Scherder vervolgt: “Een gebied dat relatief lang intact blijft, ligt tegen de frontale lob aan en verwerkt onder meer tastprikkels. Zorgpersoneel strijkt vaak even over iemands rug of door het haar. Dan vertel ik graag dat die prikkels nog in de hersenen aankomen ook! De belangrijkste boodschap is wat mij betreft dat we gebieden die nog actief zijn, moeten prikkelen om achteruitgang te vertragen. Over het algemeen worden ouderen vrij weinig lichamelijk aangeraakt. Maar hoe mooi is het om te weten dat juist het effect van fysiek contact heel het leven intact blijft, ook bij dementie.”
Direct daarachteraan noemt Scherder: “Zo ook muziek en zang!” Je hoort het, je wilt bewegen. Het brein reageert; de motorische gebieden worden actief. Mensen herinneren zich vaak liedjes van vroeger. Daardoor kan men nog fijne momenten beleven.”
Beweeg!
‘Laat je hersenen niet zitten’ koos Scherder als titel van een van zijn boeken. Bij bewegen gaat het om de inspanning die wordt verricht. Dat kan voor oudere mensen al het lopen zijn van A naar B. “Het hart moet sneller pompen”, licht Scherder toe. “Een betere doorbloeding – ook die van de hersenen – is het gevolg, en daar zit het effect.
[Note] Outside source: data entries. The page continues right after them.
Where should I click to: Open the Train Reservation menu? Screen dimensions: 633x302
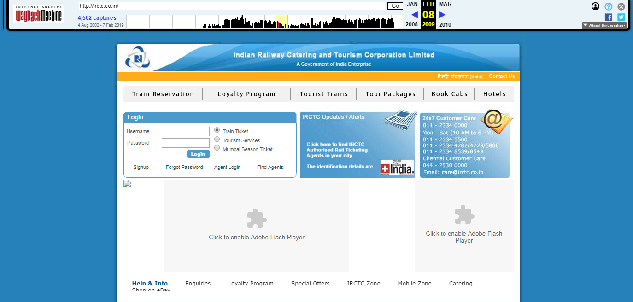pyautogui.click(x=163, y=94)
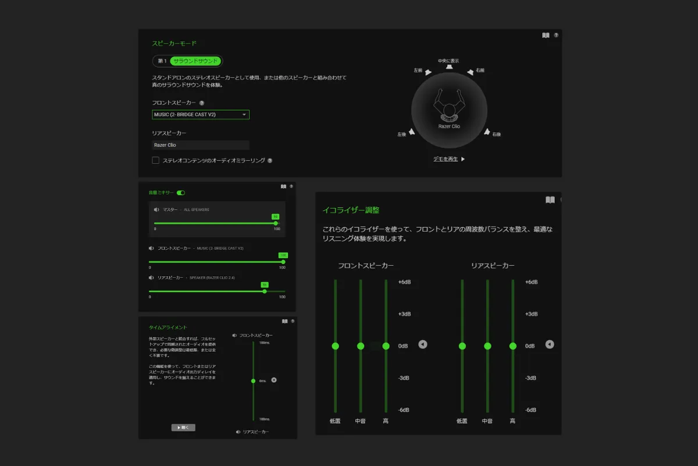The image size is (698, 466).
Task: Toggle the 音量ミキサー volume mixer switch
Action: click(181, 193)
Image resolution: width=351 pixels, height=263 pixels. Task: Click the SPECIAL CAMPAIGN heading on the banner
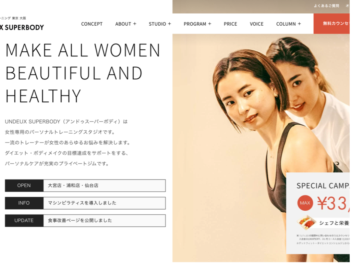323,186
Uiteraard genees je daarmee dementie niet, maar je kunt wel iets doen aan de gevolgen, zoals nachtelijke onrust of stemmingswisselingen.”
Een half uur buiten wandelen is volgens Scherder goud waard. Ook voor hen die in een rolstoel zitten; zij ervaren zon, wind, desnoods regen. “Tegen mensen die zeggen ‘moeder reageert niet meer’, zeg ik: “ga naar buiten! Zo komt ze toch in een verrijkte omgeving.”
Goed kauwen
Ook kauwen geldt als een vorm van bewegen die de doorbloeding stimuleert. Dus degelijke mondzorg, een gezond gebit en vast voedsel bij mensen zonder slikproblemen: het helpt indirect om achteruitgang van het brein tegen te gaan. Is muziek luisteren of wandelen heilzamer dan dagelijks scheren of douchen? “De vraag ‘doen we het juiste?’ is altijd goed om te stellen”, vindt Scherder. “Natuurlijk moet de basiszorg op orde zijn. Maar je kunt inderdaad afwegen of je een douchebeurt kunt inruilen voor een wandeling.”
Zelfredzaamheid
Bij hersenen die getroffen worden door dementie kan het aanpassingsvermogen sterk achteruitgaan. Leeftijd is risicofactor nummer één om de ziekte van Alzheimer te krijgen. Scherder: “Wie zich dat realiseert, moet durven vragen wat verhuizen naar een verpleeghuis betekent voor mensen in een vergevorderd stadium van dementie. Hebben zij nog een kans zich aan te passen in een volstrekt nieuwe omgeving? Ik betwijfel dat zeer.
Zelfredzaamheid blijft het langst intact binnen een bekende omgeving met een eigen structuur. Vroeger hielp de tussenstap van het bejaardenhuis mensen langer zelfstandig te blijven. De vraag van vandaag zou dus moeten zijn: ‘hoe regelen we het passend wonen voor de doelgroep ouderen?’ Bij het zoeken naar een antwoord is kennis over de werking van het menselijke brein onmisbaar.”